With increasing elevation, the barometric pressure and the related partial pressures of inspiratory, alveolar and arterial oxygen decrease. The decline in the arterial oxygen saturation according to the oxygen-hemoglobin dissociation curve is modest at the moderate altitudes considered in the present study (1,001–2,000 m). However, oxygen desaturation may become more pronounced during conditions like sleep or physical activity [30],[31]. Consequently, hypoxia-related activation of molecular responses, revolving notably around the hypoxia-inducible factor (HIF) pathways, can be initiated even at those moderate altitudes, resulting in the expression of dozens of genes in order to maintain tissue oxygen supply [32]. This might affect the development and progression of various diseases, including cardiovascular diseases and cancer [1],[21],[24],[25],[33]. It has also been suggested that HIF activation leads to alterations in appetite by increasing leptin gene expression [34], basal metabolic rate, and reductions in body adiposity [14],[35], thereby potentially contributing to the demonstrated lower obesity prevalence in this study. One may speculate that the two most important health factors attributed to altitude residence are in fact mediated by the increased physical activity level and the lower obesity prevalence.
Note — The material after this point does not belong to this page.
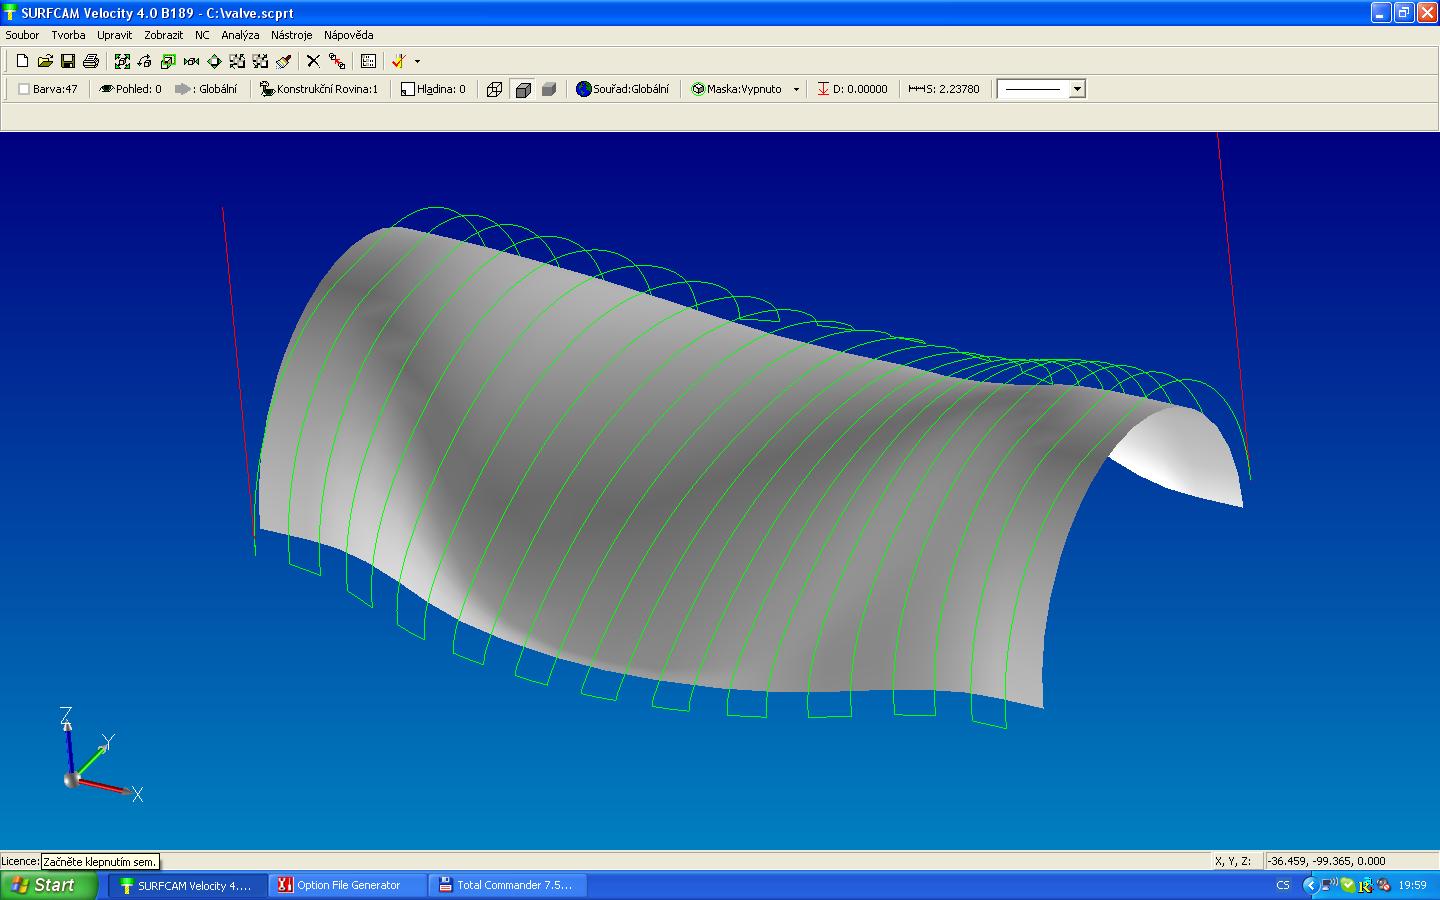
Task: Toggle wireframe display mode
Action: (x=494, y=89)
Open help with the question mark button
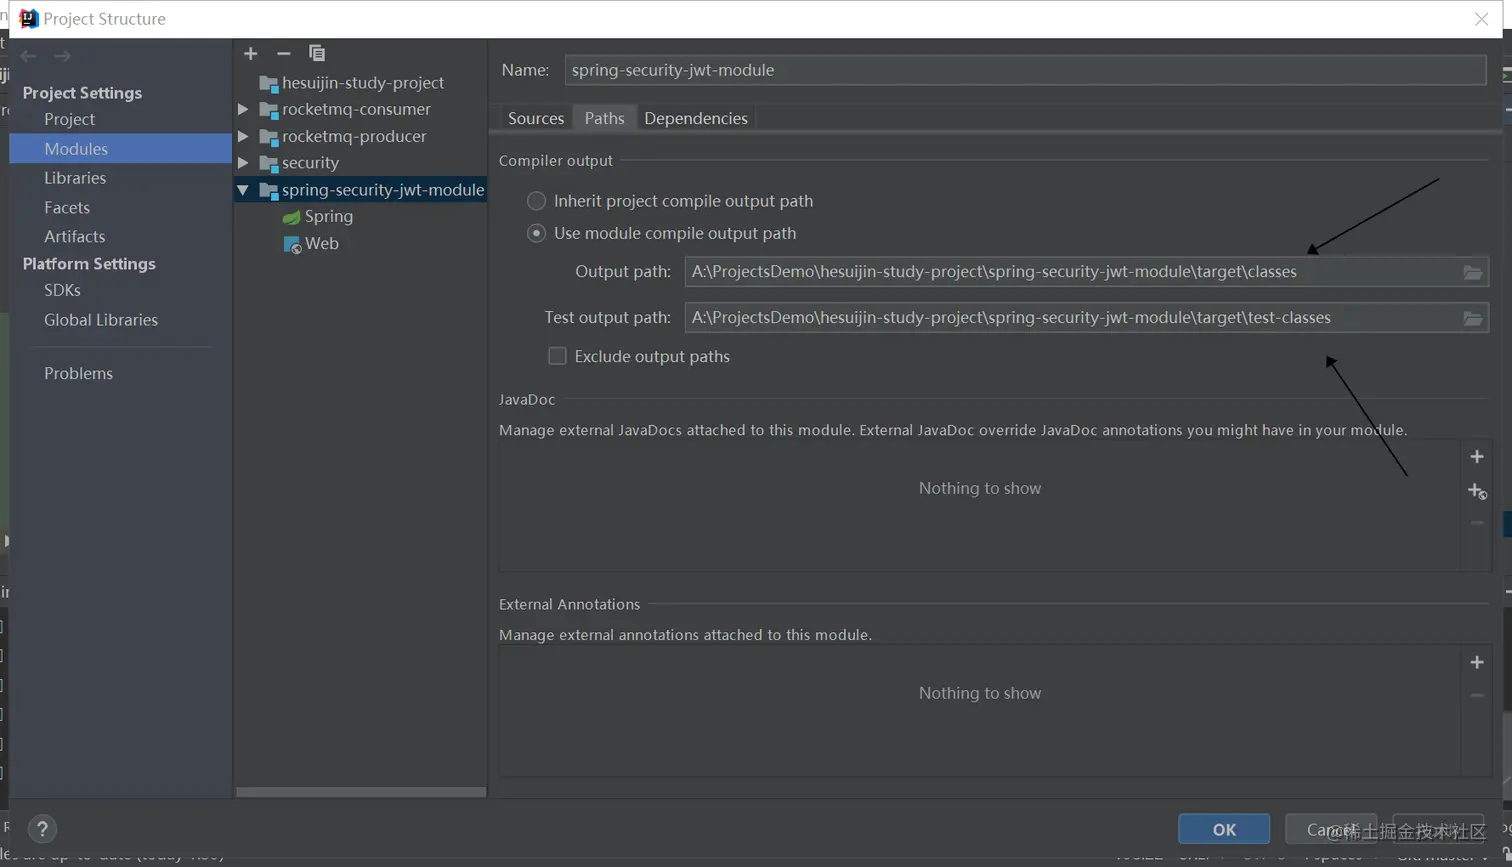This screenshot has width=1512, height=867. [42, 829]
However, some environmental factors could actually play a role. On the one hand, cold exposure (even at moderate altitude) during work, exercise, etc. is unavoidable, likely contributing to blood pressure elevation in certain individuals [36], especially at higher altitudes [37]. On the other hand, it may result in cold adaptations/habituations. Such adaptations encompass, e.g., blunted sympathetic stress responses and improved stress tolerance but may also elevate the basal metabolic rates and thereby counteract obesity and associated development of diabetes [26],[38],[39].

It has further been suggested that the higher levels of solar ultra-violet (UV) radiation at moderate altitude might benefit the human organism, e.g., by favoring cardiovascular health and reducing cancer development, likely at least partially mediated by the role of UV in vitamin D synthesis [40],[41].

Taken together, beside lifestyle factors, various climate conditions may independently and in concert contribute to sex-specific health effects of living at moderate altitude.

4.3. Limitations

Although the total sample size of the underlying dataset is large, the number of people living at moderate altitude (1,001–2,000 m) is relatively small. This is due to the fact that the present dataset is based on a population-based representative study and comprises the rather small moderate-altitude (as compared to low-altitude) population in Austria. Moreover, given that the analyzed data are self-reported, a reporting bias cannot be excluded. Nevertheless, to the best of our knowledge this is the first nationally representative study evaluating potential differences in regular physical activity and the prevalence of obesity and other major cardiovascular risk factors between people living at low and moderate altitude of the Alps.

In conclusion, the presented findings from the Austrian Health Interview Survey (2019) confirm differences in altitude-dependent regular physical activity levels and the prevalence of cardiovascular risk factors. Specifically, men living at moderate altitude (1,001–2,000 m) are more physically active compared to those living at lower altitudes. At moderate altitude, the BMI of both sexes is lower and severe obesity is essentially non-existent. While the prevalence of hypertension is lower in men, hypercholesterolemia and diabetes tend to be lower in female altitude dwellers. These findings are of importance for the interpretation of altitude-related health effects, including mortality data.

Acknowledgments

We would like to thank Statistics Austria for providing the data.

Footnotes

Conflict of interest: The authors declare no conflict of interest.